Everywhere, the energy is growing. Outbreaks of primitive rebels could come anywhere. Comedian Beppe Grillo, who led the Five Star movement to extraordinary success in Italy’s general election a year ago, may not be a great hope for progressive revival. But something he said sticks in the memory. Addressing the political establishment, he screamed, “Give up! You are dead men walking.” The PD may be re-elected with its new, telegenic leader who models himself on Tony Blair, but Italian youth are disaffected. In the U.K., another comedian, Russell Brand, made headlines by saying on TV that youths should not bother to vote because nothing was on offer. The diagnosis was understandable, but the advice was nihilistic and self-defeating.
There is no need to talk of revolutionary times. Tumultuous times will do.
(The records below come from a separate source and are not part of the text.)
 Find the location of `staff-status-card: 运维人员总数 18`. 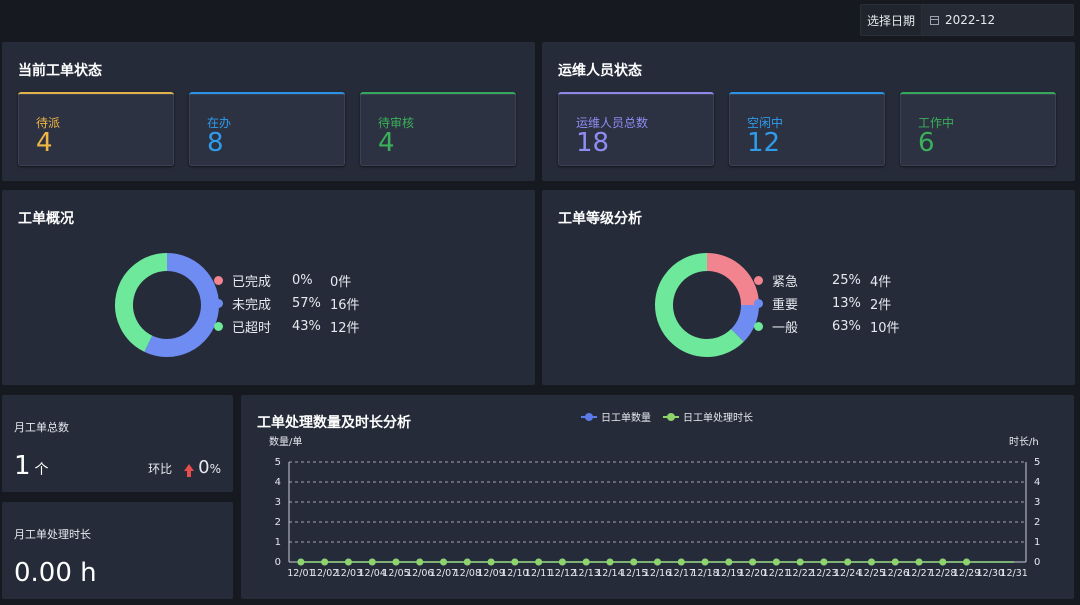

staff-status-card: 运维人员总数 18 is located at coordinates (636, 129).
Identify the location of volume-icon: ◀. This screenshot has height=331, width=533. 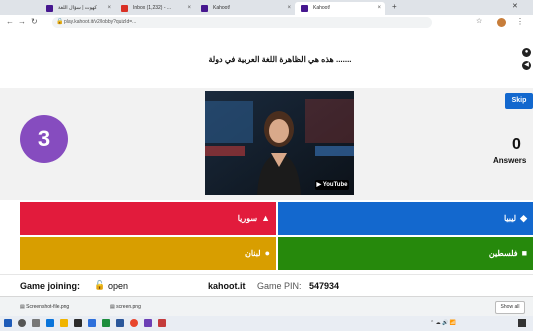
(526, 66).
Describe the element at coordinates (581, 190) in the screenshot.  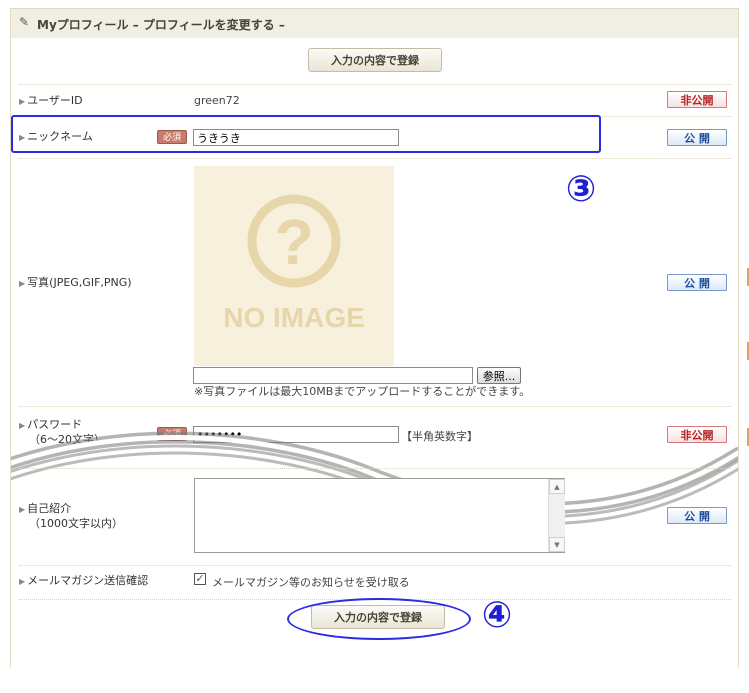
I see `annotation-marker-3: ③` at that location.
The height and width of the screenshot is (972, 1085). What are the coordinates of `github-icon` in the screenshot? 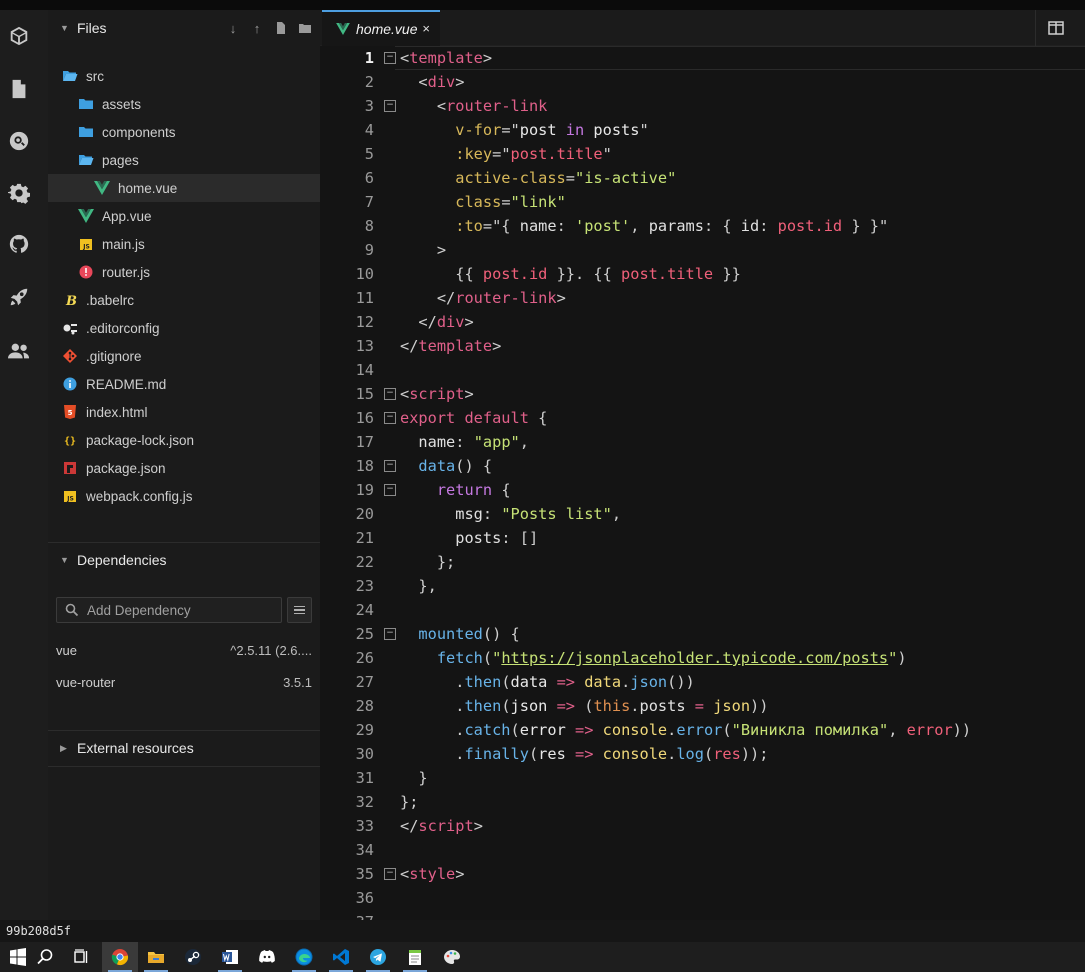 It's located at (19, 244).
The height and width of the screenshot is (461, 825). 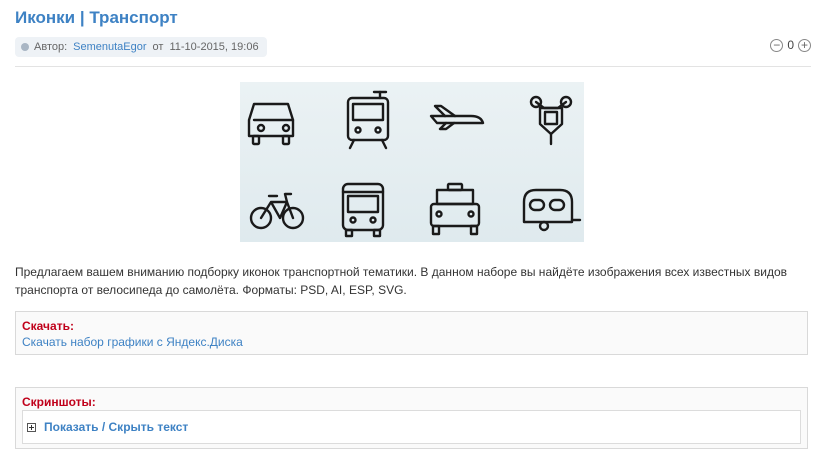 I want to click on download-title: Скачать:, so click(x=48, y=326).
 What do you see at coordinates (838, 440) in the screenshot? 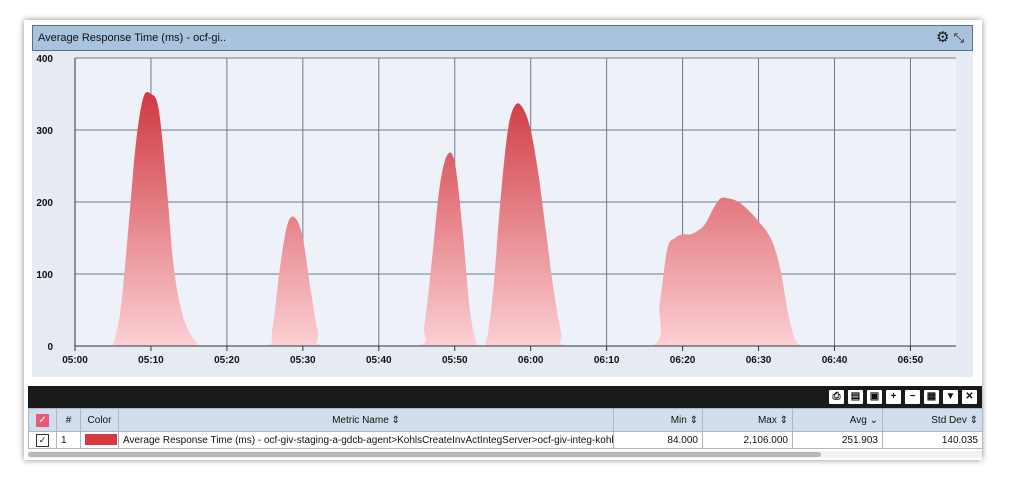
I see `row-avg: 251.903` at bounding box center [838, 440].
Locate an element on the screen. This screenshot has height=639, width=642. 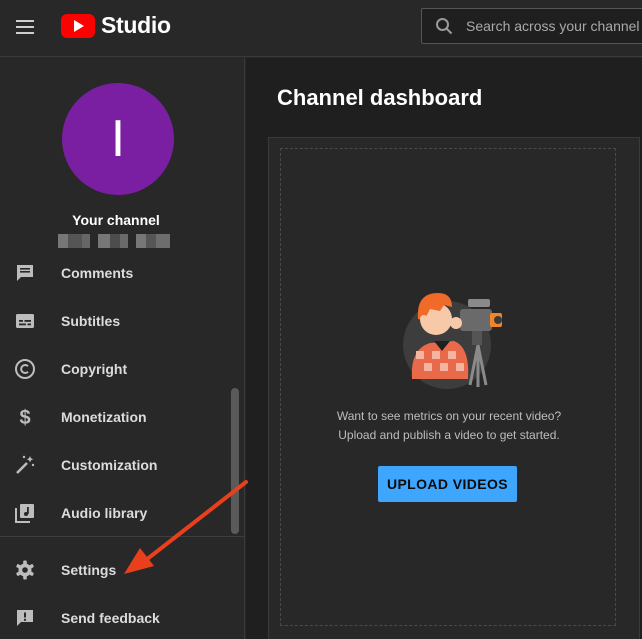
sidebar-item-label: Audio library is located at coordinates (104, 513).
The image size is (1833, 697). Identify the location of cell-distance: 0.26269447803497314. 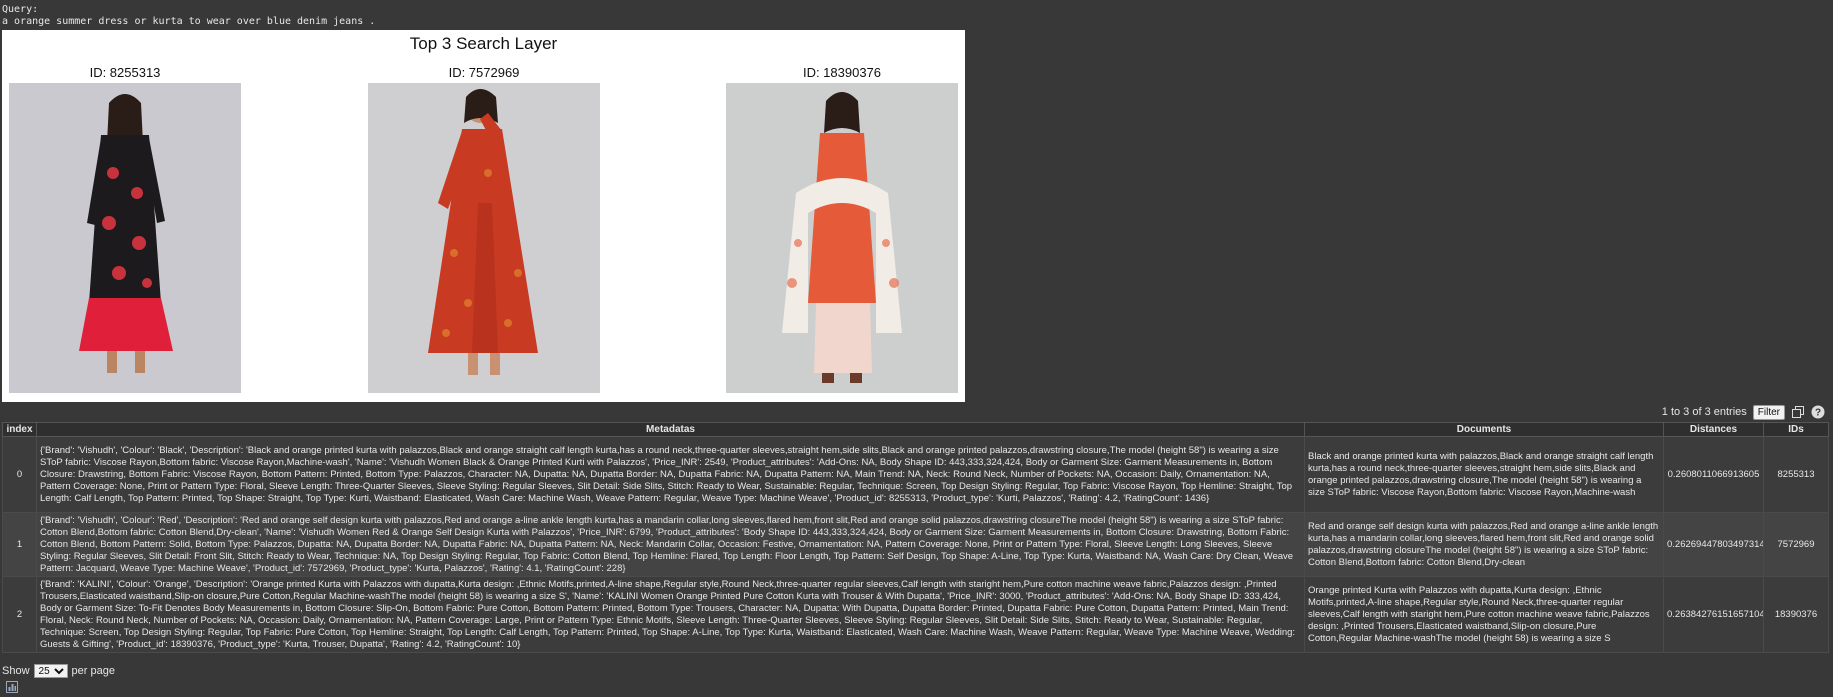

What must be offered is a revived sense of the future, a vision of a society that is about more than endless labor and endless consumption amid chronic uncertainty and almost unsustainable debt. It is just a matter of time until the precariat organize and turn their days of rage into a movement. The far right may be growing, but too many Europeans know their history to allow themselves to be duped again. Meanwhile, the left must realize that it has only ever prospered when those entering politics have understood and espoused values corresponding to the insecurities and aspirations of the emerging mass class, struggling in the lower echelons of society. It must offer a sense of future, a politics of paradise, to members of that class. So far, it has failed to do so.
Guy Standing is a professor of development studies at the School of Oriental and African Studies at University of London and the author of “The Precariat: The New Dangerous Class.”
The views expressed in this article are the author's own and do not necessarily reflect Al Jazeera America's editorial policy.